►

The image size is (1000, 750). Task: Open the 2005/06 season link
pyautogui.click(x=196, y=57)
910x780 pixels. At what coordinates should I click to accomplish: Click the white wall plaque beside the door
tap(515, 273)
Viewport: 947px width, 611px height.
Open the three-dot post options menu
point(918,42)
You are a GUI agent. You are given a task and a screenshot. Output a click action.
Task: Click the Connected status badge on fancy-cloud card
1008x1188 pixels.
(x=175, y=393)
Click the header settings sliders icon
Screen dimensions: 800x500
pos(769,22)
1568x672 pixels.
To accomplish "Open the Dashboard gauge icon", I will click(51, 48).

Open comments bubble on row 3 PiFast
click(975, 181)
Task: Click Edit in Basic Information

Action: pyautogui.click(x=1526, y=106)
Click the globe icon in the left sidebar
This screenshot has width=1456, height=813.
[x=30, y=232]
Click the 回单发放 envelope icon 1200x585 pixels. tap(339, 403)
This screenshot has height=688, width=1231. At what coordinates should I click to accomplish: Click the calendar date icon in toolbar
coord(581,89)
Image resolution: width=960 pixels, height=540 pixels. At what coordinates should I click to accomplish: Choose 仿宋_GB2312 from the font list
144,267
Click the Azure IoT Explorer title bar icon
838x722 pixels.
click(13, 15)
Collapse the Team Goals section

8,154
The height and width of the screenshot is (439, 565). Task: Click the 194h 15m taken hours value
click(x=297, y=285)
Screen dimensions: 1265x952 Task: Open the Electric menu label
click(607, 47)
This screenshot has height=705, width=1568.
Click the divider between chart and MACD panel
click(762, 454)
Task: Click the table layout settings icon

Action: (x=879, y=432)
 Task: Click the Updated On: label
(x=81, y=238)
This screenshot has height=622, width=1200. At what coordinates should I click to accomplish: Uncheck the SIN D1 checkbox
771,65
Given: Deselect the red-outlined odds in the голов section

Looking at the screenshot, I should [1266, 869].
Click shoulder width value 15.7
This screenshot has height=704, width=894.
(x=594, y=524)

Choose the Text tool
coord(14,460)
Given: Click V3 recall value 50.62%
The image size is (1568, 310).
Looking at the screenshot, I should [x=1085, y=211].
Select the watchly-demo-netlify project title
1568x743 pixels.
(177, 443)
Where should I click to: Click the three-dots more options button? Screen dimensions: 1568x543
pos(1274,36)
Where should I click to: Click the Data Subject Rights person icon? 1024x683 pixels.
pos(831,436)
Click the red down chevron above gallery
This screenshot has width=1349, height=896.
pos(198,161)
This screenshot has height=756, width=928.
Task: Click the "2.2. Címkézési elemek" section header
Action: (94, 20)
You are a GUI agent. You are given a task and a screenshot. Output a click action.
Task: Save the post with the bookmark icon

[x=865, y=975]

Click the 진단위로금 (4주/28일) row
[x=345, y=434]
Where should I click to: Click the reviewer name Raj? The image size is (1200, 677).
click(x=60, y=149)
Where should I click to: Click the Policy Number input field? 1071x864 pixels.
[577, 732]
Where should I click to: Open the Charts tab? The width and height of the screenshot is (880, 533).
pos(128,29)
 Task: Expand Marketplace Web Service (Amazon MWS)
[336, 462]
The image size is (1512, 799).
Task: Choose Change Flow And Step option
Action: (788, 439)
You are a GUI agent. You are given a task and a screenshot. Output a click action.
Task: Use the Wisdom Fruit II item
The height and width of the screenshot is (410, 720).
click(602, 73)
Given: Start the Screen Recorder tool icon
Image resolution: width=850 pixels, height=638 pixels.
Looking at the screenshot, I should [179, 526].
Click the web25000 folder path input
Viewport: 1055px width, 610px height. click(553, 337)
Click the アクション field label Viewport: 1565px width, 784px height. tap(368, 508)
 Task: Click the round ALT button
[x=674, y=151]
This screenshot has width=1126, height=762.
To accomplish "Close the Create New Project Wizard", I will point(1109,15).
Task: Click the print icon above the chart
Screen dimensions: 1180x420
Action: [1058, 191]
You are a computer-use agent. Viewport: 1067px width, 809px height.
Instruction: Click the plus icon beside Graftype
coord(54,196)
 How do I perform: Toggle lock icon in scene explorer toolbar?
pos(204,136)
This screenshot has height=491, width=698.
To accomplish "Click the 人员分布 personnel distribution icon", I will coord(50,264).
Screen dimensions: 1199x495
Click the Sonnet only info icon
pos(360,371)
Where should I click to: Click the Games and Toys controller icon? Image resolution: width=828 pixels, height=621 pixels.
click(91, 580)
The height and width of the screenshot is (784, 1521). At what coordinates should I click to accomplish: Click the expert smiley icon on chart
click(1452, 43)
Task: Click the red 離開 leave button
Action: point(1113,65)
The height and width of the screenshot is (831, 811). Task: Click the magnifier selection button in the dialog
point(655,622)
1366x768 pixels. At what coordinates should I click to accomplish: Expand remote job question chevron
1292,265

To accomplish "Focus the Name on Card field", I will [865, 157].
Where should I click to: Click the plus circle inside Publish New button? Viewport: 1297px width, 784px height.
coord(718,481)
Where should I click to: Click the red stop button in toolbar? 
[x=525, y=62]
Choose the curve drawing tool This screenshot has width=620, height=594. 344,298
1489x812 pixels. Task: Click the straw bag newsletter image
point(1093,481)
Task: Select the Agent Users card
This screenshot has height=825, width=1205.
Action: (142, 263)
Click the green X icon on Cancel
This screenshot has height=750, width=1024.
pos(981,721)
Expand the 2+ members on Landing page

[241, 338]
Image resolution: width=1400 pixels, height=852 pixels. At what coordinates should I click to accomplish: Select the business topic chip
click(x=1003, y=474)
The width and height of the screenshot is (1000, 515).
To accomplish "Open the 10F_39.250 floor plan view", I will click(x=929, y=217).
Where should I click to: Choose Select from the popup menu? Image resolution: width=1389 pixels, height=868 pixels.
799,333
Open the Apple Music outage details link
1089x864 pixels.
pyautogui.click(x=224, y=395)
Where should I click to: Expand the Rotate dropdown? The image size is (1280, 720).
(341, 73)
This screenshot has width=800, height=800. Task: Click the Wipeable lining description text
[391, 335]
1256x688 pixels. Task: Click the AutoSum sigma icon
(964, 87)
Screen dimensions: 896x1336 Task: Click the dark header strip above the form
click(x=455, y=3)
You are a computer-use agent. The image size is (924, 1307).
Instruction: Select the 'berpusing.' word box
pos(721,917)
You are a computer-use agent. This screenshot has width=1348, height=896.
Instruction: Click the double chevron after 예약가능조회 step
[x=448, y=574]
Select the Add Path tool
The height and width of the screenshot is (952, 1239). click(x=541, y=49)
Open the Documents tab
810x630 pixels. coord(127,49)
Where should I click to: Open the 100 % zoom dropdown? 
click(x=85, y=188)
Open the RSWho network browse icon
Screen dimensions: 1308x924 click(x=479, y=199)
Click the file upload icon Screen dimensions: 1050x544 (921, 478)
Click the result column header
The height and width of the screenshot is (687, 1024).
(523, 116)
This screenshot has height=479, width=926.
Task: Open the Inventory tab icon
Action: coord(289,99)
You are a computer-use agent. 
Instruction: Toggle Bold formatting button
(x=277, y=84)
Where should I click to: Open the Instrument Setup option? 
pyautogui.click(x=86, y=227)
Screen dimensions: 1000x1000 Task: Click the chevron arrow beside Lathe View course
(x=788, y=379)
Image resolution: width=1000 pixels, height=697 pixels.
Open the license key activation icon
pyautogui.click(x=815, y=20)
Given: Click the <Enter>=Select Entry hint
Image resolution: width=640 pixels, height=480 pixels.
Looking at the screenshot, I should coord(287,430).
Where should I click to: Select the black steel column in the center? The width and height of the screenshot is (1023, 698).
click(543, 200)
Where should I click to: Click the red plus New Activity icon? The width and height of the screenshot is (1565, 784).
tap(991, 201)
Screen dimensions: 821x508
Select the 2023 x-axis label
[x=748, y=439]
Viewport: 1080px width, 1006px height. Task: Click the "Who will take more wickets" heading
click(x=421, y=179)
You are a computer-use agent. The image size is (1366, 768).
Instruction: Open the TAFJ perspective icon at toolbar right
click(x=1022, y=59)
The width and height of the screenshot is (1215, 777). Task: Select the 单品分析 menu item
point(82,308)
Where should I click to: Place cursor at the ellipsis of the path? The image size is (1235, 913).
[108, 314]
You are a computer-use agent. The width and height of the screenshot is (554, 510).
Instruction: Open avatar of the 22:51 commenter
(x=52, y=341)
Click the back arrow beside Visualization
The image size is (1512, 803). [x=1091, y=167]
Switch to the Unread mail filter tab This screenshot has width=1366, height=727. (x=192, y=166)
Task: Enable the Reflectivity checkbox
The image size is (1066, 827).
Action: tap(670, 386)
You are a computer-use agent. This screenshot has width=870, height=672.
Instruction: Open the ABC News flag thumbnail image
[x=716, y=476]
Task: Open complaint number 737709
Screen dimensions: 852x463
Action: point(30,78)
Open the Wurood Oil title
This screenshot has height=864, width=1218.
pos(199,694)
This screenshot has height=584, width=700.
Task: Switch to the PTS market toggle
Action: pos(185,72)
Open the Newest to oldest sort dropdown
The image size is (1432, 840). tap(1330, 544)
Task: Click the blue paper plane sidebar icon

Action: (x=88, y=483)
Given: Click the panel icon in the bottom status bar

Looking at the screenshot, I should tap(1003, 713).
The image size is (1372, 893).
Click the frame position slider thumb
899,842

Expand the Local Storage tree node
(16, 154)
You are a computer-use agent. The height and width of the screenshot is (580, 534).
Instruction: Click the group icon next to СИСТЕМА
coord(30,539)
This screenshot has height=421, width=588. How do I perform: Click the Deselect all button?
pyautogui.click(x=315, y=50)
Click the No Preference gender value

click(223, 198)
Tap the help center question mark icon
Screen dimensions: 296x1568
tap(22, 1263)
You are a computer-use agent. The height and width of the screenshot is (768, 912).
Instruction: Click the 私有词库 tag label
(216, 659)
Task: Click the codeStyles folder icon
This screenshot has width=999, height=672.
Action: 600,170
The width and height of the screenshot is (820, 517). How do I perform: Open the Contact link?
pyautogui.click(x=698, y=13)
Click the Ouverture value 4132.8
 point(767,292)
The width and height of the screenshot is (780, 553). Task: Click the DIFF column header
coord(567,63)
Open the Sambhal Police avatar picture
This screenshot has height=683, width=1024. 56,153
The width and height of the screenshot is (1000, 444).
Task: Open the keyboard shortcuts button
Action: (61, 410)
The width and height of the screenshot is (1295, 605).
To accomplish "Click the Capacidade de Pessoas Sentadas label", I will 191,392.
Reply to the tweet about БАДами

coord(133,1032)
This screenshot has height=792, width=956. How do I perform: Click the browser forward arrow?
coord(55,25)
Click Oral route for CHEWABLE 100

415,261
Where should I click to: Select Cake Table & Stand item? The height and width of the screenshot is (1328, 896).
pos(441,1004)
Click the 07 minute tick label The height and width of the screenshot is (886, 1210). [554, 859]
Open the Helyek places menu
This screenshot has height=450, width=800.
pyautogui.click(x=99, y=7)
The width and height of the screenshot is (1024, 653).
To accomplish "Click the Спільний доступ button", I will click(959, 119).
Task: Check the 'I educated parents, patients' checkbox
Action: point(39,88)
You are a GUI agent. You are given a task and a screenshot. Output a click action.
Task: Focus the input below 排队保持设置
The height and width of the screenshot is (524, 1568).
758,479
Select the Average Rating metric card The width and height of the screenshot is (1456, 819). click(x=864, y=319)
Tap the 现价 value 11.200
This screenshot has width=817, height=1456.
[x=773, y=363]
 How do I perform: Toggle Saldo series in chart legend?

◄

- _PROBLEM TO SOLVE_
Output the listing above word for word, from the opening line through the line that contains "Task: Click the Connected", and leave out everything after it.

- _ANSWER SPACE_
The image size is (1000, 750). Task: Open the 2005/06 season link
pyautogui.click(x=196, y=57)
910x780 pixels. At what coordinates should I click to accomplish: Click the white wall plaque beside the door
tap(515, 273)
Viewport: 947px width, 611px height.
Open the three-dot post options menu
point(918,42)
You are a GUI agent. You are given a task and a screenshot. Output a click action.
Task: Click the Connected status badge on fancy-cloud card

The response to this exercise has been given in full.